Dari Sa’id bin Jubair, dari Ibnu ‘Umar, ia berkata, “Hal itu dihukumi sekali talak.” (HR. Bukhari, no. 5253)
Dari Ibnu ‘Umar radhiyallahu ‘anhu bahwasanya ia telah mentalak istrinya ketika haid. Lalu ‘Umar mendatangi Nabi shallallahu ‘alaihi wa sallam dan mengadukan hal tersebut. Kemudian beliau menganggapnya satu kali talak. (HR. Al-Baihaqi dalam Sunan Al-Kubra 7:326, Ath-Thoyalisi dalam musnadnya, 68)
Sedangkan pendapat lainnya mengatakan bahwa talak ketika haid tidak teranggap. Inilah pendapat ulama Zhahiriyah, Ibnu Taimiyah, dan Ibnul Qayyim. Namun pendapat jumhur ulama yang menyatakan talak ketika haid itu teranggap dinilai lebih kuat karena riwayat-riwayat yang telah disampaikan di atas.

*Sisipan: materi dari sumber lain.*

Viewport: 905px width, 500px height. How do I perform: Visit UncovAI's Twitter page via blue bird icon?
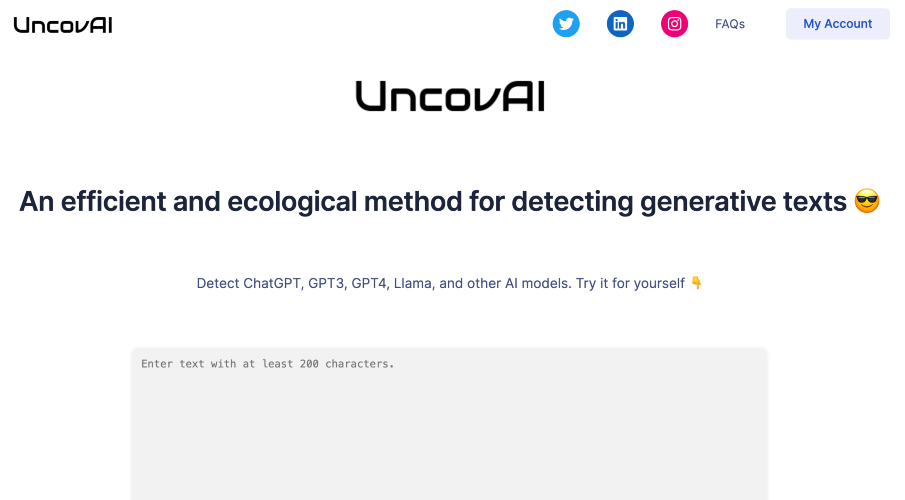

Sebagaimana diterangkan dalam riwayat Ibnu ‘Umar, bahwa Nabi shallallahu ‘alaihi wa sallam memerintahkan dia untuk rujuk. Imam Abu Hanifah, Imam Asy Syafi’i dan pendapat yang masyhur dari Imam Ahmad menyatakan bahwa perintah rujuk tersebut dihukumi sebagai anjuran atau sunnah (bukan wajib). Sedangkan Imam Malik menilainya wajib. Lihat bahasan Shahih Fiqh As-Sunnah, 3:296-300.
Dalam ayat disebutkan “maka hendaklah kamu ceraikan mereka pada waktu mereka dapat (menghadapi) iddahnya (yang wajar)”,yang dimaksud adalah talaklah di masa ‘iddah mereka yaitu suci. Ini berlaku jika istri sudah digauli, lalu dicerai. Sedangkan jika istri belum digauli, maka tidak ada ‘iddahnya.